そして、いくつか駅を過ぎ、家への最寄り駅が近づいてきたあたりで、海瀬はようやくやりにくそうに言ったのだった。
「……何を話せばいいんだよ」
どこの調査か知らないが、日本人の六割は人見知りだという統計がある。しかも、日本人の九八%がその素因である不安症を持っているらしい。面と向かって言葉を交わすだけで気苦労が大変なら、頭の中をや──ということなのだろうが、そうなのか。
『わかんない。まあ……雑でいいんじゃない?』
「雑ね」
『あとは秘密の共有にはもってこいでしょ。原理的に他人にバラせないしさ……』
目配せをするように告げる。端的に、秘密をひとりで抱えるのは心理的な負担になるし、海瀬には「願いを叶えること」の共犯者であるゆうこにも言えないことがある。
海瀬は短く息を吸った。
「俺の頭の中にいるんだから、勝手に秘密でも記憶でも知ることはできないのか?」
『できないけど、察しならつくね。海瀬が何を願ったか』
「……へぇ」
言ってみな、とばかりに海瀬はぐっと顎を引く。
『孤独でなくしてくれ、ってとこでしょ』
ふっと、首の力が抜けた。
「それもあるけど、多分違う」
『えーっ、多分て何?』
「というか、叶った願い本人が願いを知らないのか……」
『知らないよ。当方赤ちゃん未満の存在ですんで』
「……俺のことも知らない」
『うん。何でゆうこさんの言葉を真に受けたのかもよくわからない』
海瀬は「何でも願いが叶う」的な吹聴をあっさり真に受けるような軽い男には思えず、むしろ内心で小馬鹿にするような印象だったから、だいぶ引っかかる場面ではあった。

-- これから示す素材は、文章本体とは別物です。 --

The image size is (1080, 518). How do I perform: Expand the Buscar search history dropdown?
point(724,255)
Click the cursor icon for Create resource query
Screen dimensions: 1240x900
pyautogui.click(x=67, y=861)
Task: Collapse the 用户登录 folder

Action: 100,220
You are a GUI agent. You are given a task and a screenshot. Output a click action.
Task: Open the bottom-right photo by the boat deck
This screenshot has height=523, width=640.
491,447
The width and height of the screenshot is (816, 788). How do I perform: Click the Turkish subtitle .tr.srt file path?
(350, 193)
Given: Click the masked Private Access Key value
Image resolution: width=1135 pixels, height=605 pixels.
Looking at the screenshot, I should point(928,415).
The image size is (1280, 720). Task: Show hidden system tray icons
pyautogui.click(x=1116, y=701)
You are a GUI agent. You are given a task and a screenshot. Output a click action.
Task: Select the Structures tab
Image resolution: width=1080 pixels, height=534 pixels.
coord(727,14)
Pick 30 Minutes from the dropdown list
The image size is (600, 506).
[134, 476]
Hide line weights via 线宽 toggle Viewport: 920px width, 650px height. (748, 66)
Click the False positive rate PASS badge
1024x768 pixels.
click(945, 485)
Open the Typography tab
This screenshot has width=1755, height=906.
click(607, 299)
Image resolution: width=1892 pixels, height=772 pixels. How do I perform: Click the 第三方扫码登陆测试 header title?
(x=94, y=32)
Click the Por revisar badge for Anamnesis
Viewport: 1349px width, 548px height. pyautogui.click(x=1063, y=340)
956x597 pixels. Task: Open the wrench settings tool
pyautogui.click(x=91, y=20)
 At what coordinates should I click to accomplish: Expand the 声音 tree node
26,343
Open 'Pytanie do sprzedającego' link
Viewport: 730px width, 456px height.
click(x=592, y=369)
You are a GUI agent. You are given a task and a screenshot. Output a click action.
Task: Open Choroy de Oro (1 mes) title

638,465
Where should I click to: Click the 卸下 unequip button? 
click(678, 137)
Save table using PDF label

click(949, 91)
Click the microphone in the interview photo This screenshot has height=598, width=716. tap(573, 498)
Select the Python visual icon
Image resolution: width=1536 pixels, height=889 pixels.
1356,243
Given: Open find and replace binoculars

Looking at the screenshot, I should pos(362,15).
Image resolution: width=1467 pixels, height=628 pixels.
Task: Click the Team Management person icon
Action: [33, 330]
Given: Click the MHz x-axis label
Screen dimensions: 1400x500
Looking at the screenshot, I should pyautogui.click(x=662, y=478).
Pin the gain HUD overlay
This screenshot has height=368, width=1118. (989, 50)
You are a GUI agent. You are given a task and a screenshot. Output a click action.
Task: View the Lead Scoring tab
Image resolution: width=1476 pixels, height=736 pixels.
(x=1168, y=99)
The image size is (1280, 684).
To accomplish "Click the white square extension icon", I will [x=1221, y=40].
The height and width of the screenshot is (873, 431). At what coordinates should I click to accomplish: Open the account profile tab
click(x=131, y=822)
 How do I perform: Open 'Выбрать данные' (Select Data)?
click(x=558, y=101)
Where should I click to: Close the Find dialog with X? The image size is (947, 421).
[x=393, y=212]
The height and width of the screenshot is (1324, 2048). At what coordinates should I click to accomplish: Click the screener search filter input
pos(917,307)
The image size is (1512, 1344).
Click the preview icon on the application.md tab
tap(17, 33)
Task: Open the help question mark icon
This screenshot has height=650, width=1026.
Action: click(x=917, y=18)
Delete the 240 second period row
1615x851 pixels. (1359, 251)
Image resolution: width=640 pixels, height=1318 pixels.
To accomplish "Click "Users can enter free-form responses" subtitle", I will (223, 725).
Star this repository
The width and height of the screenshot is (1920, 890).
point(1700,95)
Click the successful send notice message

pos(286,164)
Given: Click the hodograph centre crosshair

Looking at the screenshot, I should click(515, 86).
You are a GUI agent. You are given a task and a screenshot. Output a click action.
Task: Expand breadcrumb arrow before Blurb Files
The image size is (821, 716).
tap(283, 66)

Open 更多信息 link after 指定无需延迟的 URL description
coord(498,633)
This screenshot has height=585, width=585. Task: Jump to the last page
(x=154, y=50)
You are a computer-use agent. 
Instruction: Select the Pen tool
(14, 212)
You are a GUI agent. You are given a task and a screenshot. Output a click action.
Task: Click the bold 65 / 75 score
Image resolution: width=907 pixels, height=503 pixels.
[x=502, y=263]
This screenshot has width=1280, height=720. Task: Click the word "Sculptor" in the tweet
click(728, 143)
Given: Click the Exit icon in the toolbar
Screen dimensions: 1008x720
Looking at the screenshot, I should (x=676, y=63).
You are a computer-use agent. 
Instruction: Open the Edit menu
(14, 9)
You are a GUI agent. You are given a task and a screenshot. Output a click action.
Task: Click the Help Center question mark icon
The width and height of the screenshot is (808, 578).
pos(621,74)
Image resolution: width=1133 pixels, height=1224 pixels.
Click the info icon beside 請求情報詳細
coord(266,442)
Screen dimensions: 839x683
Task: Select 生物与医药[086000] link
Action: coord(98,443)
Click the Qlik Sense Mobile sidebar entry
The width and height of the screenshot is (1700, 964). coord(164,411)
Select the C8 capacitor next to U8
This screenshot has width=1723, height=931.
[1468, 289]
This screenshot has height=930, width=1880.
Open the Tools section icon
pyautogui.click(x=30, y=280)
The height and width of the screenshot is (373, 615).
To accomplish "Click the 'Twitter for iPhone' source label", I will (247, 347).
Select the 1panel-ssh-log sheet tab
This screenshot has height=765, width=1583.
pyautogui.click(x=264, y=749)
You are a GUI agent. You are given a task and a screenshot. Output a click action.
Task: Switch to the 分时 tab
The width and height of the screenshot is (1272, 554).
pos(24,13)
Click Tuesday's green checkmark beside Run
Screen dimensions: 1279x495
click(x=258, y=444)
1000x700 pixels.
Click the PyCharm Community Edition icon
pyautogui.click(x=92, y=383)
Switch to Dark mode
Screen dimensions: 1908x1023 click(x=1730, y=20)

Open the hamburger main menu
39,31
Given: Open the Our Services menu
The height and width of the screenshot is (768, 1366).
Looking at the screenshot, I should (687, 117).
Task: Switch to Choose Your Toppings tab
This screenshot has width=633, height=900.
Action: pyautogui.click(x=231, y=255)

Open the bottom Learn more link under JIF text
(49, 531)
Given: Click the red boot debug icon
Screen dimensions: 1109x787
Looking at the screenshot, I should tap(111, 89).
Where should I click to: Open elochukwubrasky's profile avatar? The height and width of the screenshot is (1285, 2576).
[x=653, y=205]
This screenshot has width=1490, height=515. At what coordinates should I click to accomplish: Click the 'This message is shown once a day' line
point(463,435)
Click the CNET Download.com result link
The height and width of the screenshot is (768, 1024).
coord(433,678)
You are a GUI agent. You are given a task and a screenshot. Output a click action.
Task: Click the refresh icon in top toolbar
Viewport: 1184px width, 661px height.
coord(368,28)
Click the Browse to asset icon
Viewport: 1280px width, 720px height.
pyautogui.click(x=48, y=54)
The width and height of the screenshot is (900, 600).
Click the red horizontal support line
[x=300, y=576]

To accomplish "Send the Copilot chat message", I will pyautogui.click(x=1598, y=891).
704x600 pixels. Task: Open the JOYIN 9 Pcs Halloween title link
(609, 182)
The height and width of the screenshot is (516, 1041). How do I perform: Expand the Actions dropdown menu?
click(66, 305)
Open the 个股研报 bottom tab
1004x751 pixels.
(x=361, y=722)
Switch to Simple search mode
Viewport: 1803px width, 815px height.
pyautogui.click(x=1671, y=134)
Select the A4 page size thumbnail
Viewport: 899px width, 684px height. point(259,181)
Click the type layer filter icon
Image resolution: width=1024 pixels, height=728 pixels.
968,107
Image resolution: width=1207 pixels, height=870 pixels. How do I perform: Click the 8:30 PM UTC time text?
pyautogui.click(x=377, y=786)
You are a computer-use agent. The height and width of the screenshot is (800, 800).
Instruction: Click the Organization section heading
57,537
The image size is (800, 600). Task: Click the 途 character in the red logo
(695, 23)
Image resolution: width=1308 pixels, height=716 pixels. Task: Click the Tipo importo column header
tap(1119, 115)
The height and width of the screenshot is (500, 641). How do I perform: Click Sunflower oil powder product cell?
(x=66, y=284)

その問いに、海瀬はつと視線を落とす。心の内で石につまづき、踏みとどまってからもう一度歩き出すべきか、と迷っているような間。
やがて、映画のナレーションのように、ゆっくりと語りだした。
「──一年前、父親が死んだんだ。病気で」
ない耳を疑うほど、重い情報。
まあ、確かに、それくらい重いところにこそ、本当に叶えるべき願い事はあるのだろう。
……父親の死を皮切りに、海瀬は色々なことを喋った。一晩中喋った。それこそ、修学旅行消灯後の暗い天井を見ながら、声だけでする会話みたいに。
けれども、ここではお話をテンポ良く進めるべく、その内容は割愛させてもらう。
心配しなくても、この先時間はいくらでもあるし、後に大事なことはきちんと説明をする。必要だと思うことは、適宜こちらから注釈する。その方が明らかに読む方が楽なのだ。とりあえずは、この約束を以って勘弁して欲しい。続く。